Au lieu de cacher les instructions du virus sur un serveur, les pirates les glissent sur la blockchain, la technologie décentralisée au cœur des cryptomonnaies. Une fois les données inscrites dans la chaîne de blocs, elles ne peuvent plus être supprimées ou censurées. Les chercheurs et les équipes de sécurité ne peuvent donc pas court-circuiter l’infrastructure des hackers, comme c’est le cas avec un malware.
En l’occurrence, les hackers se sont tournés vers TON (The Open Network), une blockchain initialement développée par les créateurs de Telegram.

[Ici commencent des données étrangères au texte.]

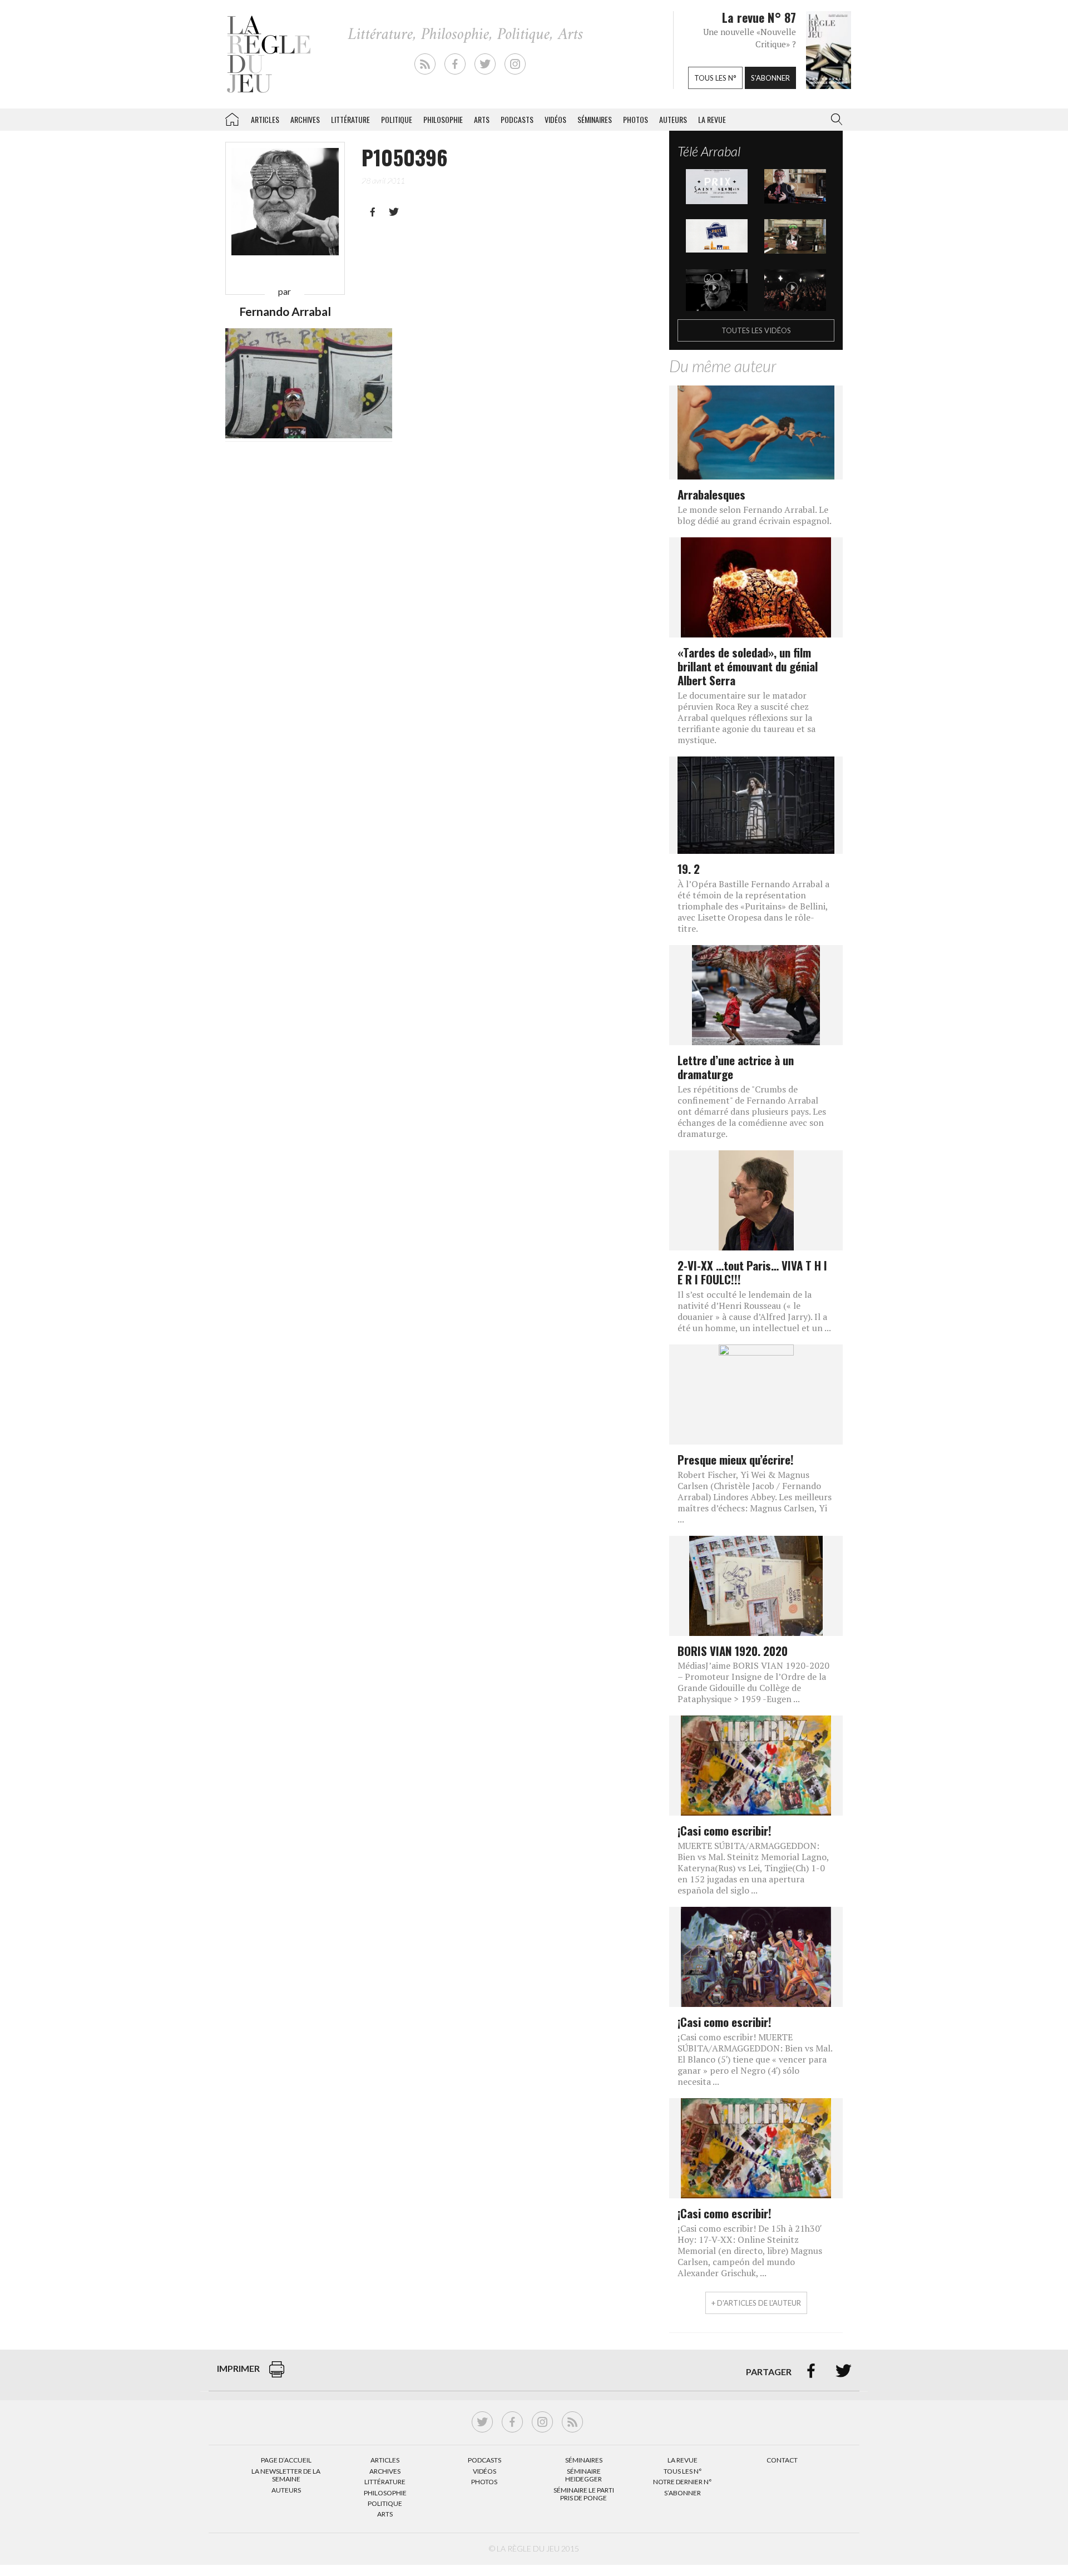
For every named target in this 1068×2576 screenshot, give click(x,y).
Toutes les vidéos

Dans les transactions du réseau, les hackers ont caché toutes les instructions qui permettent de guider le logiciel malveillant. C’est avec ces instructions, encodées dans TON, que le malware sait ce qu’il doit faire et comment dérober les données bancaires des victimes.

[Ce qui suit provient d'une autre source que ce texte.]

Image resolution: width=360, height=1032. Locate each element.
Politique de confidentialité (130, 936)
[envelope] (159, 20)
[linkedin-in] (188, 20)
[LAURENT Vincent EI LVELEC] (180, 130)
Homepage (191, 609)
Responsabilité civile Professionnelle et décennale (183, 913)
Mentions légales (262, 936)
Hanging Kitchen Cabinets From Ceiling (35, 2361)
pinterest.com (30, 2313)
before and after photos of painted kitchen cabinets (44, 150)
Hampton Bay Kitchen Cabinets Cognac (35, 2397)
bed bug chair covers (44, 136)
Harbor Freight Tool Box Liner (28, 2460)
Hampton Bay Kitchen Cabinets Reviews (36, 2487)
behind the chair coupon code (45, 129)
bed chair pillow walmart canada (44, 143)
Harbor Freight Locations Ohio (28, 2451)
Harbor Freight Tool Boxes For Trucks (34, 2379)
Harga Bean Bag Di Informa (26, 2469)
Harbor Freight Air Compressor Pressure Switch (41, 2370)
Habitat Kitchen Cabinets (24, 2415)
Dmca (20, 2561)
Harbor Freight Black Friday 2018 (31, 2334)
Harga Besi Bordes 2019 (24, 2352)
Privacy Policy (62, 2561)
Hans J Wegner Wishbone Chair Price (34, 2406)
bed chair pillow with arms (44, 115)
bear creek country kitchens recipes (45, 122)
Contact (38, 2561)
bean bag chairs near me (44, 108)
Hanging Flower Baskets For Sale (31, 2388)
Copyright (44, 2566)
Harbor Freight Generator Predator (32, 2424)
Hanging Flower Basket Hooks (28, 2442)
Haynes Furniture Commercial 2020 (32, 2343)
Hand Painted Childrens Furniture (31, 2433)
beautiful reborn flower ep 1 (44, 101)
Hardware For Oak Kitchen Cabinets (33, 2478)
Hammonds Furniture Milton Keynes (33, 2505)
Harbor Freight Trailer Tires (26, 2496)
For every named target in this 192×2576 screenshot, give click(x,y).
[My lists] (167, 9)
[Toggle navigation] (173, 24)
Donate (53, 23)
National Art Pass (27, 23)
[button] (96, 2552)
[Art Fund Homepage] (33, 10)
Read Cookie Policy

Notez que TrickMo n’est pas le premier virus à opérer depuis la blockchain. L’an dernier, des hackers nord-coréens se sont mis à cacher des scripts malveillants dans des contrats intelligents (smart-contracts) sur la blockchain Ethereum ou sur la Binance Smart Chain. Quelques mois plus tard, en avril 2026, un nouveau logiciel malveillant, baptisé Omnistealer, a été découvert sur des blockchains publiques, sur des réseaux comme TRON, Aptos ou Binance Smart Chain.
Comment se protéger contre TrickMo ?
En dépit des astuces déployées par les pirates, il est assez facile de se protéger contre TrickMo. Vous devez à tout prix éviter d’installer une application en dehors du Google Play Store. Par ailleurs, méfiez-vous des applications qui demandent un accès aux services d’accessibilité de votre smartphone, sans une bonne raison. Blockchain ou pas, ces précautions devraient permettre d’éviter la plupart des applications malveillantes.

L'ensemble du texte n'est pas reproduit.